OpenJDK Runtime Environment (Zulu Embedded (build 1.8.0_152-b76)
OpenJDK Client VM (Zulu Embedded (build 25.152-b76, mixed mode, Evaluation)

Running Clojure on the Pi

Cool, so Java is installed, but can it run Clojure?

To find out, I took the jar file from my solution to Day 04 of the 2019 Advent of Code challenge, because we spent a lot of time optimizing it ( first with reflection, then with reducers, and then we profiled it to make it even faster). We have a good handle on how fast it runs on a 6-core Intel 8700k, it will be interesting to see how it performs on a 1ghz single-threaded $9 computer.

Let’s give it a shot!

pi@raspberrypi:~ $ java -jar advent2019-day04.jar
Exception in thread "main" java.lang.OutOfMemoryError: Java heap space


All right, so maybe programs that do a bunch of number crunching are not the best choice for an embedded computer.

Let’s make something smaller!

Setting up Clojure on the Pi

If we’re going to be working in Clojure on the Pi, we should have a REPL on the Pi, and so we might as well install Leiningen to do all the things for us.

mkdir ~/bin && cd ~/bin
wget https://raw.githubusercontent.com/technomancy/leiningen/stable/bin/lein
chmod +x ./lein

Then, we need to modify our $PATH again so it can find lein. I edited my .bashrc file such that my PATH now looked like this:

export PATH=~/bin:$JAVA_HOME:$PATH

Source your .bashrc file again, and you should be ready for some embedded Clojure development.

Making a Small Program

Let’s scaffold a new project, squishy-kitty, with the following command:

lein new app squishy-kitty

Once we’ve done that, we can take a look to see what’s inside the default core.clj file:

(ns squishy-kitty.core

(defn -main
  "I don't do a whole lot ... yet."
    [& args]
      (println "Hello, World!"))

A simple “Hello, World!” program. Doesn’t get much smaller than this! Let’s compile it:

$ lein uberjar

Fun tip: If you’re stuck waiting a million years to compile Java on a Pi Zero, consider instead compiling the JAR file on your PC and copying it over to the Pi. Java is “compile once, run anywhere!”

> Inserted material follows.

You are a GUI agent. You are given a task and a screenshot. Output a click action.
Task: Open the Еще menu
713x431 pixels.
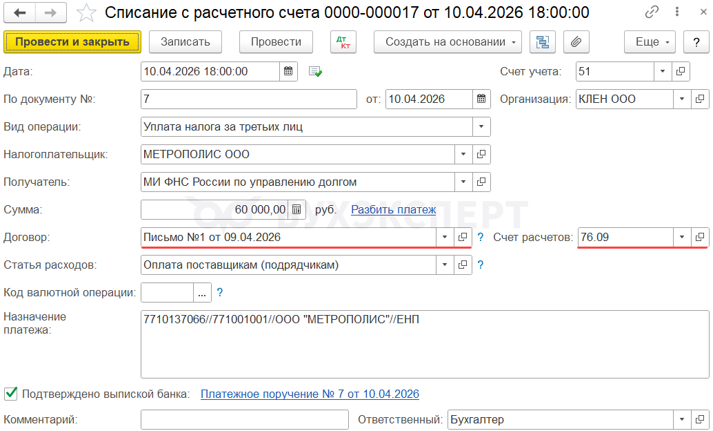coord(650,42)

Now that we have a JAR file, let’s try that whole “running Clojure on the Pi” thing again. This time, let’s add the time prefix to see just how long it takes:

$ time java -jar ./target/uberjar/squishy-kitty-0.1.0-SNAPSHOT-standalone.jar
Hello, World!

real    0m18.293s
user    0m17.655s
sys     0m0.599s

We did it! A Clojure program running on the Pi!

But bleh! 18 Seconds to print Hello World!

Hey, it’s still Clojure on the Pi. The productivity benefits will outweigh the runtime cost in the end.